After describing the scheme and its alleged benefits, on its fourth page the leaflet states that if you don't want your (anonymised, so they say) medical history to be disclosed to all in sundry you should simply call in to your GPs' surgery and "ask the practice to make a note of this in your medical record."
Personally I'm not too worried one way or the other. I have not as yet any potentially embarrassing medial incidents: I'm not HIV+ve, haven't received treatment to rehabilitate me from drug abuse (or alcohol abuse, though that could be a matter of time), had an abortion, been treated for a mental disorder (though I agree that that should be no more embarrassing than a physical disorder) and still associate STDs* with telephones rather than the results of sexual promiscuity.
However, after reading discussion on the project I've decided that its purpose is more about enabling big pharma to increase their profits than improving the treatments available to the public, and after innumerable disclosures of allegedly confidential information (the Snowden revelations, Barclay's Bank this very morning, to name but two),believe the promises of anonymity to those who have something they'd rather not the world to know about are not to be relied upon. So in solidarity with them I've decided to opt out.

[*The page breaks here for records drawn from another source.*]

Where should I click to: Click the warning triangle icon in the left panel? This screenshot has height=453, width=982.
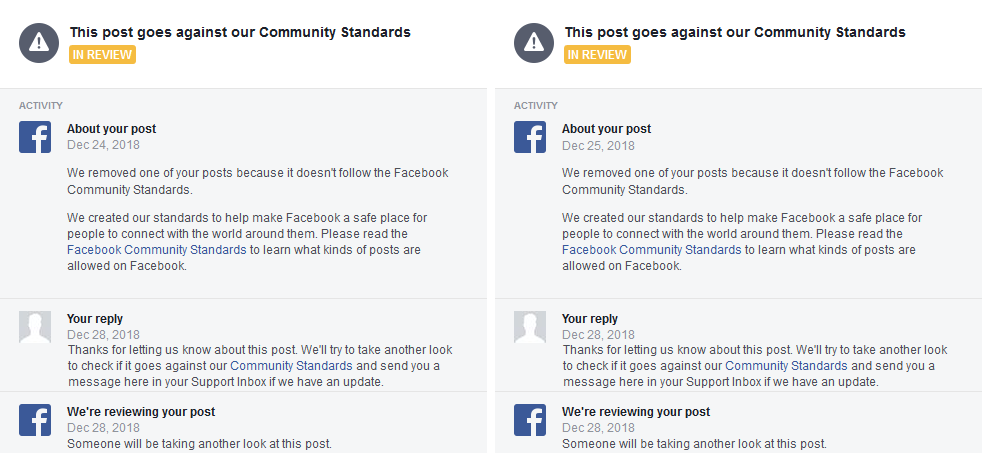click(38, 42)
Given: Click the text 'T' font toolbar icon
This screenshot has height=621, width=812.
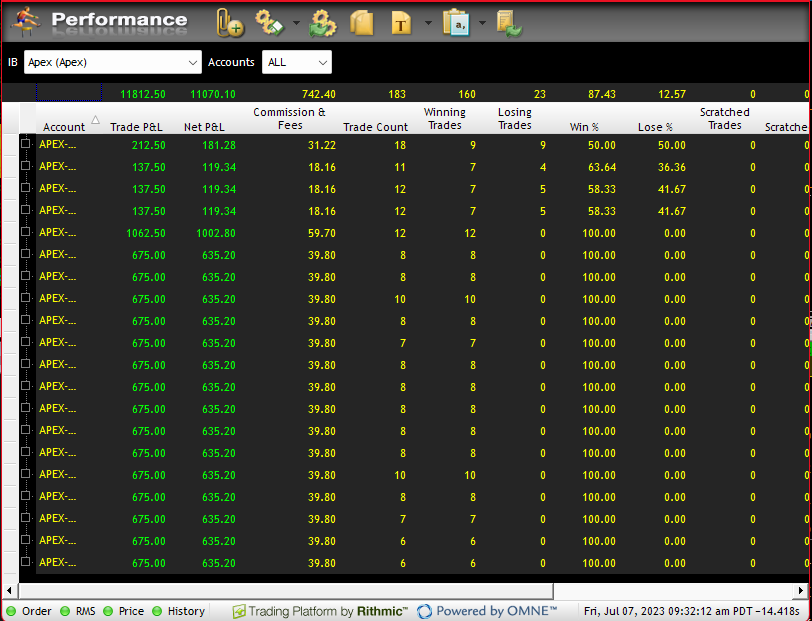Looking at the screenshot, I should tap(401, 22).
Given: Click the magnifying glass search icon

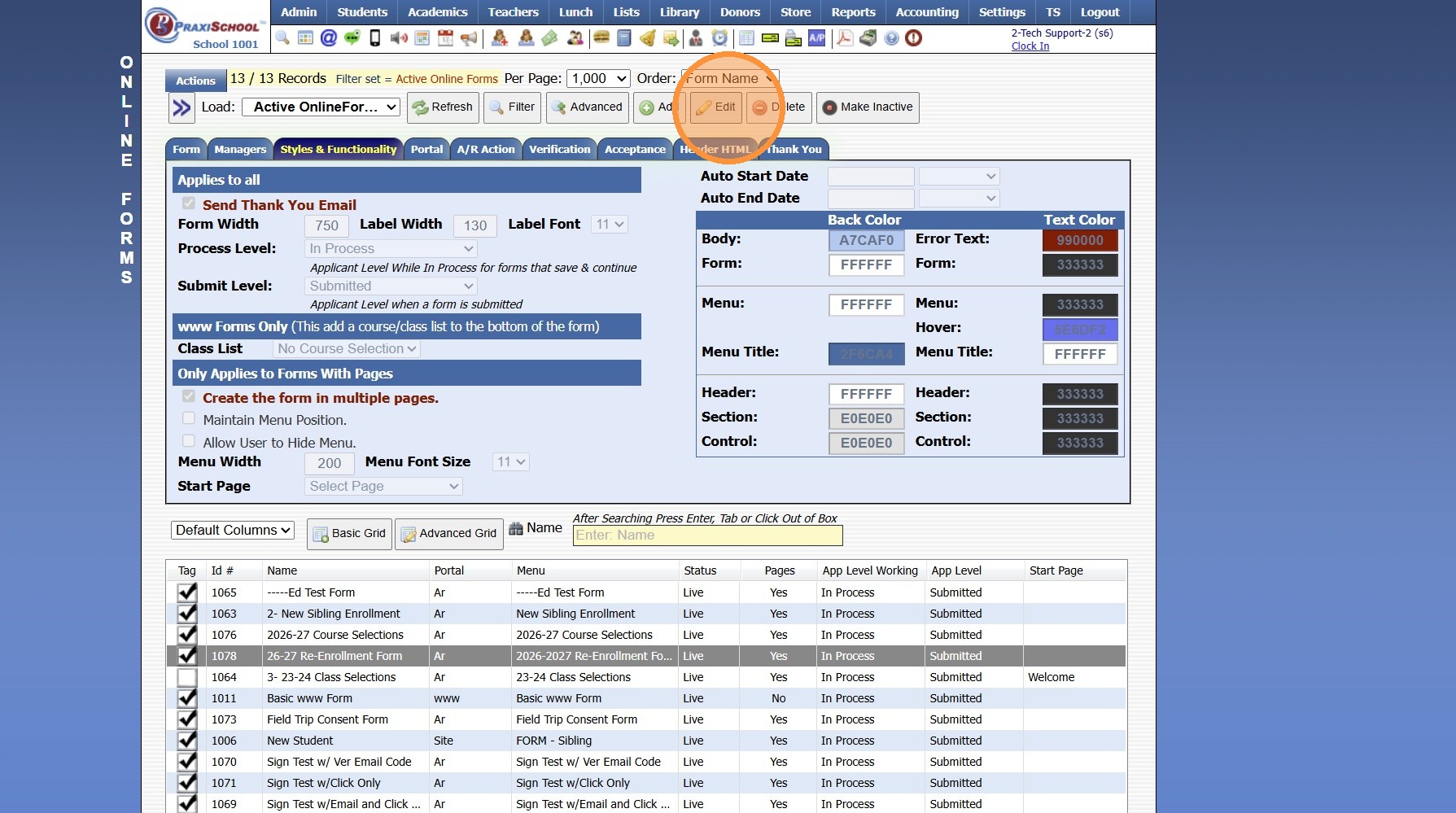Looking at the screenshot, I should [282, 38].
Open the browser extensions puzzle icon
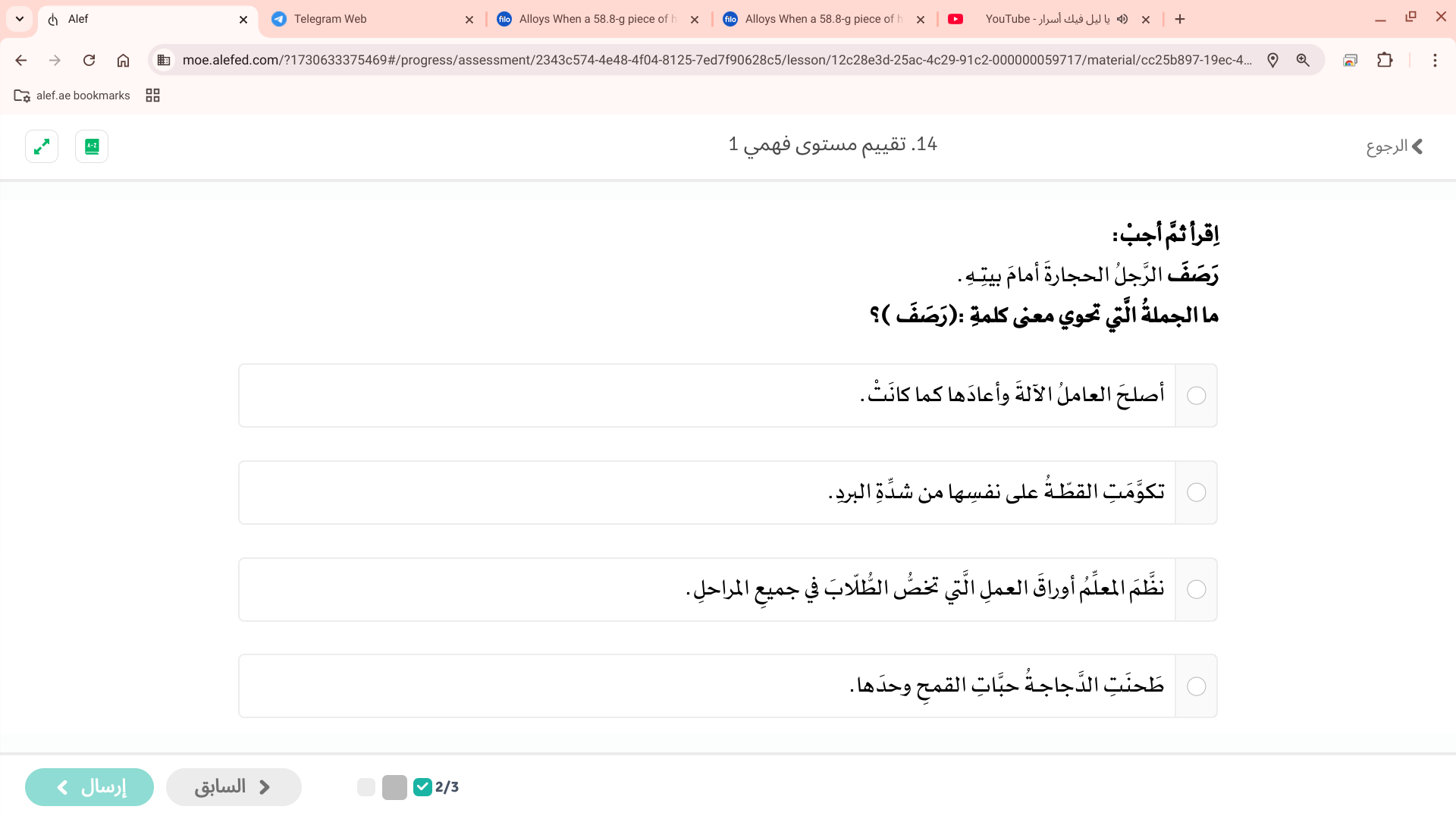This screenshot has width=1456, height=819. [1385, 60]
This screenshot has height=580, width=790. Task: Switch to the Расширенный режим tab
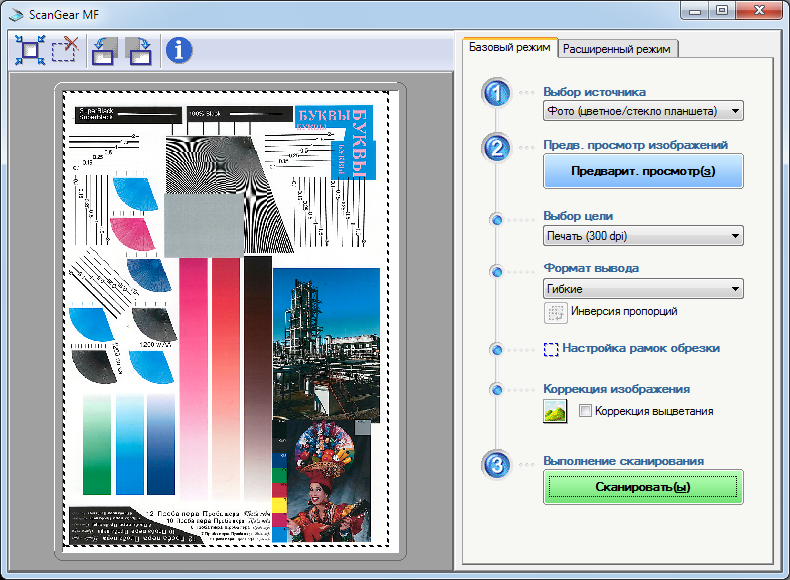(x=618, y=48)
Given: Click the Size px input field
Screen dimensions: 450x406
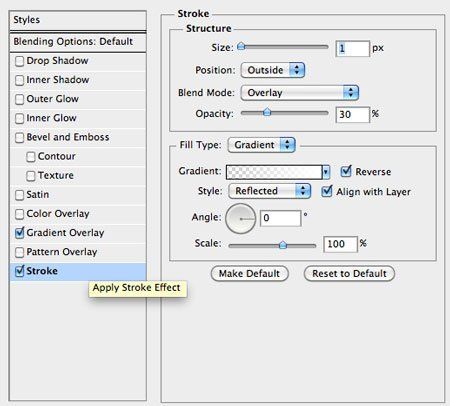Looking at the screenshot, I should coord(353,49).
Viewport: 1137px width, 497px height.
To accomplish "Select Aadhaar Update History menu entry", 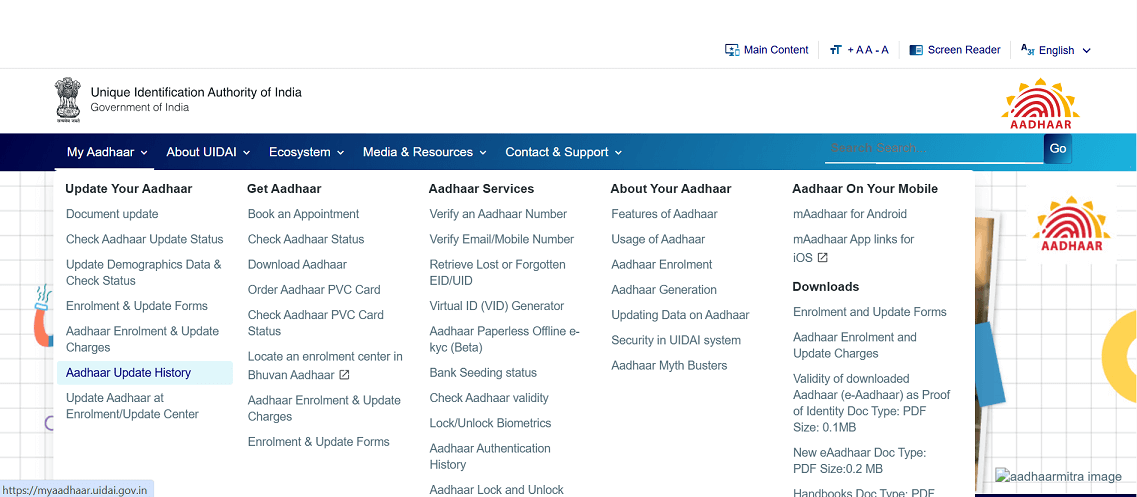I will (128, 373).
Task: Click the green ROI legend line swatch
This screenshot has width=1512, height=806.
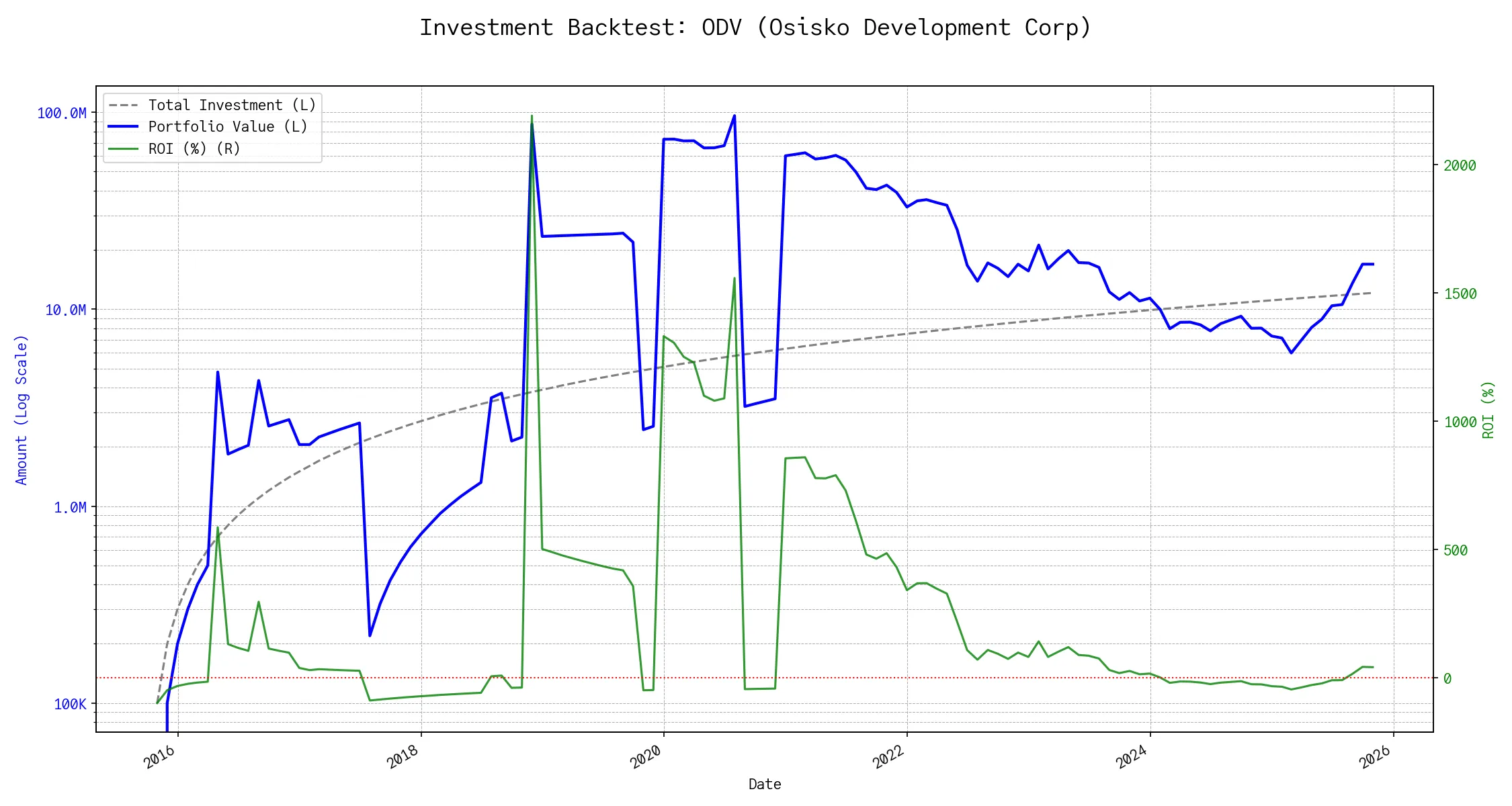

I also learned that there is a time limit of one month from receipt of the leaflet to do the opting out, though this is nowhere mentioned in the leaflet.
So I've l "dropped in" to my GPs' surgery and asked them to make that note, just as the leaflet said.
It turned out not to be all that straightforward.
The receptionist who dealt with me asked if I realised that all the information would be anonymised. Yes.
Ah, she didn't know where the forms were, but the other receptionist, on the phone, might. (There is no mention of a form on the leaflet). When the other receptionist had finished her rather long phone call she didn't know where the forms were either. She suggested trying a code on the computer, but that didn't reveal them, so it was decided that they might be at the other surgery. My name and address were taken and the the forms would be forwarded.
I've now received them, and further complications have been revealed. There is not one but three information sharing schemes from which we can opt out if we wish:
- With local hospitals, and health practitioners outside the practice (eg chiropodists) who might be likely to treat you,
- With the local authority, to enable them to plan better health care in the area.
- With the new national data base.
*Younger readers (if there are any) need to know that STD originally meant Subscriber Trunk Dialling, a technology which enabled us to make trunk (ie long distance) calls without going through the local telephone operator. Cutting edge.